___ Document extract ___

I happen to know a horde of financially conservative people (being married to one), and thought it would be easy to assemble a collection of tips on how to be cheap.
Mind you, I had to chase people over this, and it was a little labor intensive; but it was worth it.
Tips on how to be cheap:
· Work nights and weekends. This will cut down on your social life and naturally the expenses that are associated with it.
Tip by Aaron S.
· Have your wife cook instead of eating out.
Tip by Julie Y. (head cook)
· Don't have a girlfriend.
Tip by Jami B.
· Bargain for everything.
Tip by Denise R.
· Free lunches can be obtained by betting with co-workers for lunch.
Tip by Ryan G.
· You can eat turkey ham sandwiches all week for what it costs to order out one meal.
Tip by Dale K.
· Stuff those little dairy creamers into your purse when you eat out.
(My grandma used to do this).
· Re-use plastic utensils.
Tip by LuAnn D.'s mother-in-law
· Everyone should buy their own Christmas presents.
Annual tip given by my husband,
originally quoted from Newt Gingrich.
· Advertise with Herald Journal Publishing.
Tip by "Kiss-Up" Neil S.
· Split a can of pop with someone.
· Don't spend any money.
Tip by Lue L.
For those who remember Dixie, the cute little German Shepherd puppy that I was advertising a dog house for:
1. She ain't "little" any more.
2. She's still kind of cute in a rough-and-tumble/I'll-scratch-you-to-pieces-by-accident sort of way.
She doesn't mean any harm, but she's a genuine handful although she is very intelligent, especially compared to our previous country dog (that naughty one that got caught in barbed wire, which I wrote about previously).
For example, if she jumps on you and you scream, she will get down pretty quick, and not jump again within five minutes. Our other dog would jump all over you, and it wouldn't matter what you did.
I think we spend so much time with the other dog, Doc the miniature daschund (see photo) that we were lulled into a false sense of security.
Doc's personality can be described as the following:
1. He thinks he's a human, and
2. He's 98 percent motivated by his stomach.
The two are complete opposites. In the photo below, I can tell you what is on their minds. Dixie is wondering what she can knock over next, and Doc is wondering if the camera is a treat dispenser.
Dixie's unofficial nickname is Moose, because she is so bouncy and large (although I have also been known to call her Toilet Breath, too).
When Dixie was younger, Doc could out run her. Now he hides under the kitchen chairs half the time.
I actually saw Dixie try to squash herself under the chairs like Doc.
Incidentally, Dixie is now the proud owner of a "doggy condo" a very nice dog house with maintenance-free siding, made by a family north of Howard Lake. It has insulation on all sides of it, including the floor. Very nice.
She has yet to appreciate it, but she will when the winter kicks in.

___ Dataset content ___

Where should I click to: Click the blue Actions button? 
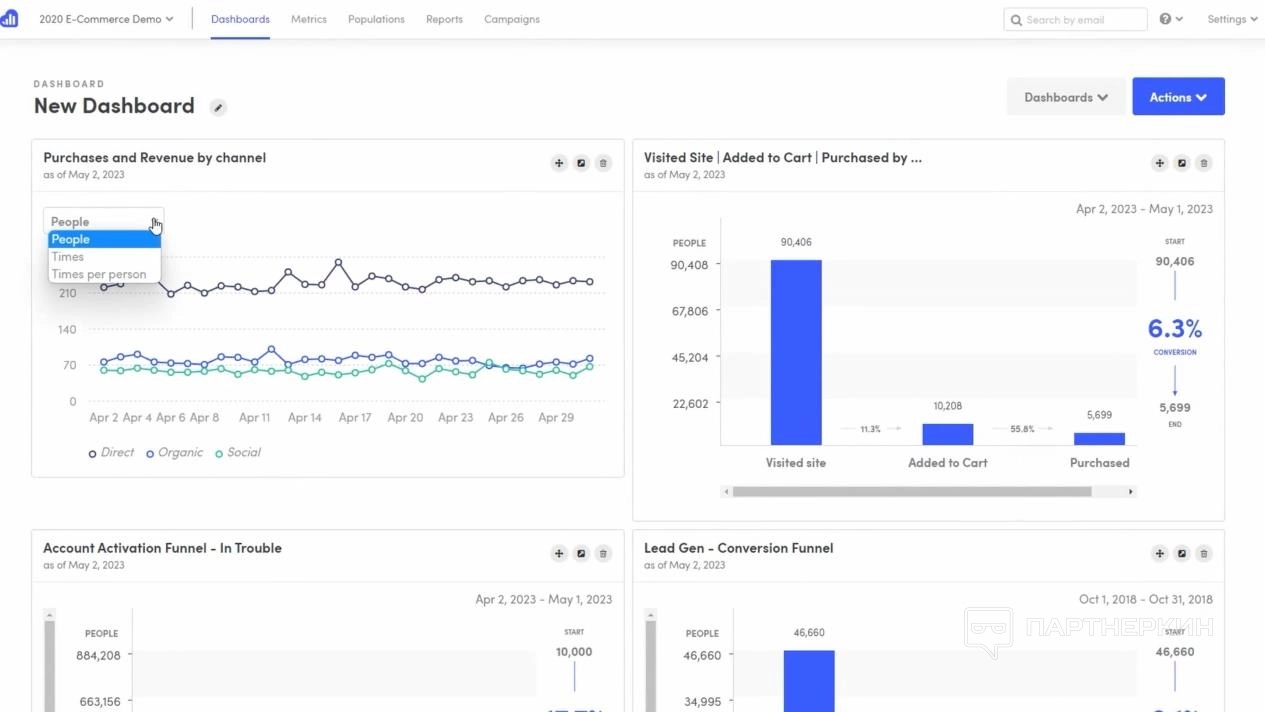coord(1178,97)
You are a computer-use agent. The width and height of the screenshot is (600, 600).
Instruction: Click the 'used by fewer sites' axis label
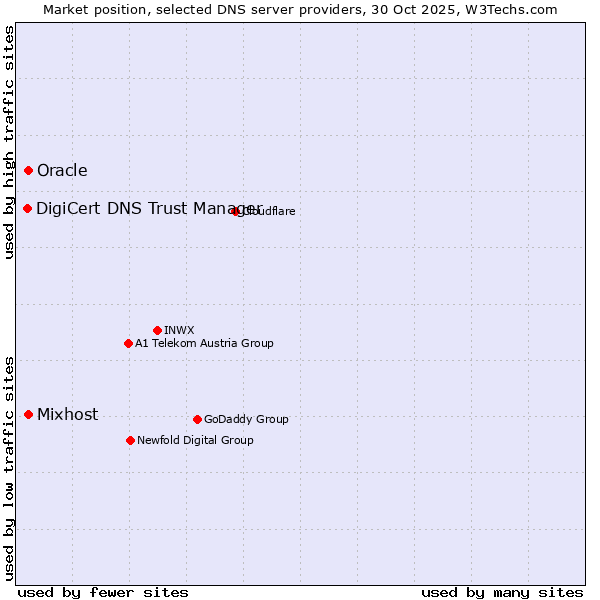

___

— Given request —
Reproduce word for word the part of the column on being cheap above, starting at "She doesn't mean" and ending at "wrote about previously).".

— Solution below —
She doesn't mean any harm, but she's a genuine handful although she is very intelligent, especially compared to our previous country dog (that naughty one that got caught in barbed wire, which I wrote about previously).